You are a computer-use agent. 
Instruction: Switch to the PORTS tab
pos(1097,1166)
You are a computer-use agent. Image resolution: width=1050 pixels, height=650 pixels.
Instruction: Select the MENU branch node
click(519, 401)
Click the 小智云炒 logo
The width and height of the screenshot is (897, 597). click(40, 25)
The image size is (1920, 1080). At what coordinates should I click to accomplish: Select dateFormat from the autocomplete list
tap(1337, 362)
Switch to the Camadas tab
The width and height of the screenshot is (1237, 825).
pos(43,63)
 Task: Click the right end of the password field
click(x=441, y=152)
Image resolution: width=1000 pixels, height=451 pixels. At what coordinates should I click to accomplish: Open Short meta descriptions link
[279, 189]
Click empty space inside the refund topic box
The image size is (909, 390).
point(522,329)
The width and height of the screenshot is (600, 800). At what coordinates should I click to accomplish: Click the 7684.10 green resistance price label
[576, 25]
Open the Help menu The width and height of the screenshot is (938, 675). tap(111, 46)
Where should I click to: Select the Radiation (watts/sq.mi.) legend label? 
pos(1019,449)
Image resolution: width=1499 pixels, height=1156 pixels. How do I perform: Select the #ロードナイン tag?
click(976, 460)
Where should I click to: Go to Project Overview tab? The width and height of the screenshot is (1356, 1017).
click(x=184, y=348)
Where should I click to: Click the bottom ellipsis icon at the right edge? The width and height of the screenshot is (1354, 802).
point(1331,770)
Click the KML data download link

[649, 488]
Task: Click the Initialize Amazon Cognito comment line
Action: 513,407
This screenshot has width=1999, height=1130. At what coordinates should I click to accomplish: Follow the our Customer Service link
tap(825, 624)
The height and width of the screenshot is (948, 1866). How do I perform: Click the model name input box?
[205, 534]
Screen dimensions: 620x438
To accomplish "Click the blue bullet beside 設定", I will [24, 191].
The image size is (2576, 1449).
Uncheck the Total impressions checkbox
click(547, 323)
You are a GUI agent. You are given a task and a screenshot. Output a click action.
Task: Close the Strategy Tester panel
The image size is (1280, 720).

* * *

EXERCISE REQUIREMENTS: Return every line of the material above verbatim, with nothing altered, omitted, or added.

RESPONSE TO THE TASK:
You are a computer-use agent. 
Instruction: Switch to the PORTS tab
pos(1097,1166)
You are a computer-use agent. Image resolution: width=1050 pixels, height=650 pixels.
Instruction: Select the MENU branch node
click(519, 401)
Click the 小智云炒 logo
The width and height of the screenshot is (897, 597). click(40, 25)
The image size is (1920, 1080). At what coordinates should I click to accomplish: Select dateFormat from the autocomplete list
tap(1337, 362)
Switch to the Camadas tab
The width and height of the screenshot is (1237, 825).
pos(43,63)
 Task: Click the right end of the password field
click(x=441, y=152)
Image resolution: width=1000 pixels, height=451 pixels. At what coordinates should I click to accomplish: Open Short meta descriptions link
[279, 189]
Click empty space inside the refund topic box
The image size is (909, 390).
point(522,329)
The width and height of the screenshot is (600, 800). At what coordinates should I click to accomplish: Click the 7684.10 green resistance price label
[576, 25]
Open the Help menu The width and height of the screenshot is (938, 675). tap(111, 46)
Where should I click to: Select the Radiation (watts/sq.mi.) legend label? 
pos(1019,449)
Image resolution: width=1499 pixels, height=1156 pixels. How do I perform: Select the #ロードナイン tag?
click(976, 460)
Where should I click to: Go to Project Overview tab? The width and height of the screenshot is (1356, 1017).
click(x=184, y=348)
Where should I click to: Click the bottom ellipsis icon at the right edge? The width and height of the screenshot is (1354, 802).
point(1331,770)
Click the KML data download link

[649, 488]
Task: Click the Initialize Amazon Cognito comment line
Action: 513,407
This screenshot has width=1999, height=1130. At what coordinates should I click to accomplish: Follow the our Customer Service link
tap(825, 624)
The height and width of the screenshot is (948, 1866). How do I perform: Click the model name input box?
[205, 534]
Screen dimensions: 620x438
To accomplish "Click the blue bullet beside 設定", I will [24, 191].
The image size is (2576, 1449).
Uncheck the Total impressions checkbox
click(547, 323)
You are a GUI agent. You are given a task and a screenshot. Output a click action.
Task: Close the Strategy Tester panel
The image size is (1280, 720).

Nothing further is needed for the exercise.